“Alas! dear little mother,” sighed the youth, “such a terrible misfortune has befallen me that I can neither tell thee nor answer thy question.”

“Nay, come, out with it, my son,” urged the Mother of Devils.

“Well then, my sweet little mother,” cried the youth, and he sighed worse than before, “I have fallen violently in love with the three Oranges. If only I might find my way thither!”

“Hush!” cried the Mother of Devils, “it is not lawful to even think of that name, much less pronounce it. I and my sons are its guardians, yet even we don’t know the way to it. Forty sons have I, and they go up and down the earth more than I do, perchance they may tell thee something of the matter.” So when it began to grow dusk towards evening, ere yet the devil-sons had come home, the old woman gave the King’s son a tap, and turned him into a pitcher of water. And she did it not a moment too soon, for immediately afterwards the forty sons of the Mother of Devils knocked at the door and cried: “Mother, we smell man’s flesh!”

“Nonsense!” cried the Mother of Devils. “What, I should like to know, have the sons of men to do here? It seems to me you had better all clean your teeth.” So she gave the forty sons forty wooden stakes to clean their teeth with, and out of one’s tooth fell an arm, and out of another’s a thigh, and out of another’s an arm, till they had all cleaned their teeth. Then they sat them down to eat and drink, and in the middle of the meal their mother said to them: “If now ye had a man for your brother, what would ye do with him?”

“Do,” they replied, “why love him like a brother, of course!”

Then the Mother of Devils tapped the water-jar, and the King’s son stood there again. “Here is your brother!” cried she to her forty sons.
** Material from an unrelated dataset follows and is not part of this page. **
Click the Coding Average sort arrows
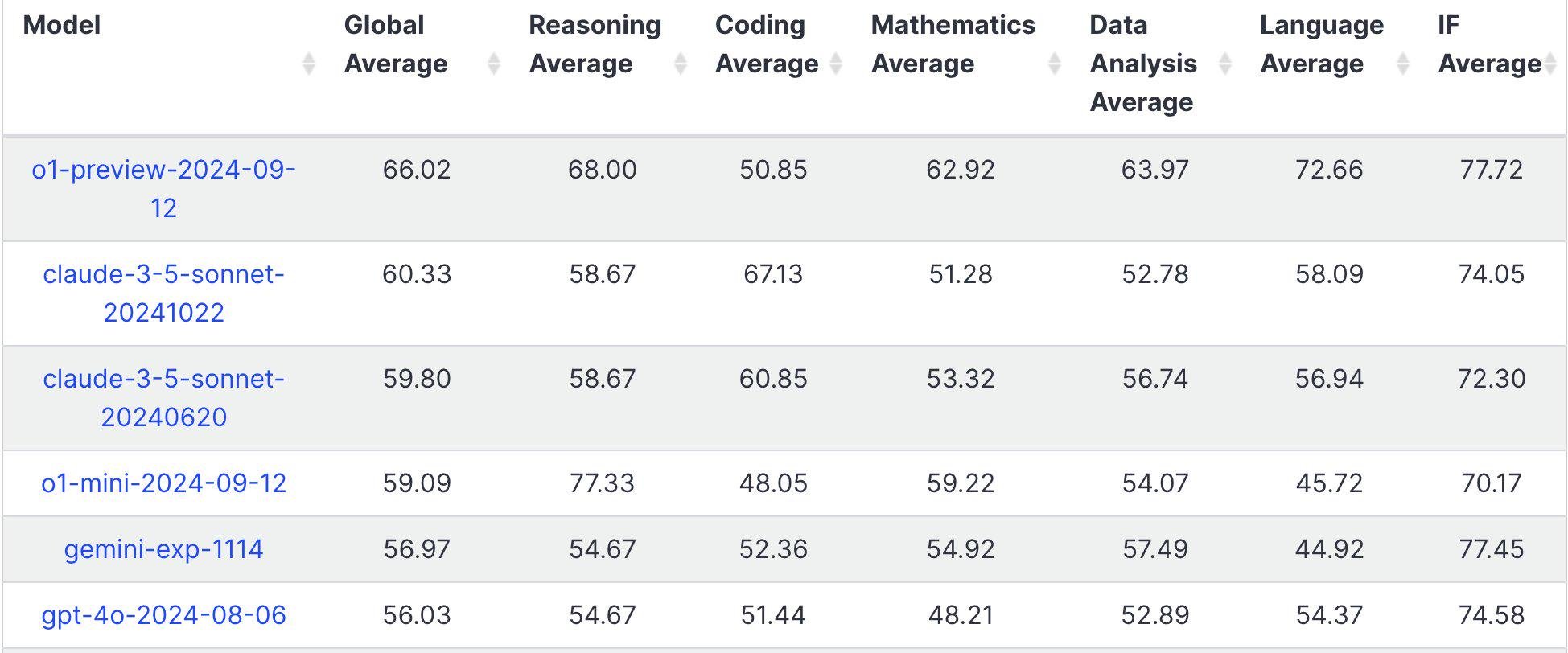The width and height of the screenshot is (1568, 653). coord(836,64)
The devils thanked the King’s son for his company with great joy, invited their new brother to sit down, and asked their mother why she had not told them about him before, as then they might all have eaten their meal together.

“Nay but, my sons,” cried she, “he does not live on the same sort of meat as ye; fowls, mutton, and such-like is what he feeds on.”

At this one of them jumped up, went out, fetched a sheep, slew it, and laid it before the new brother.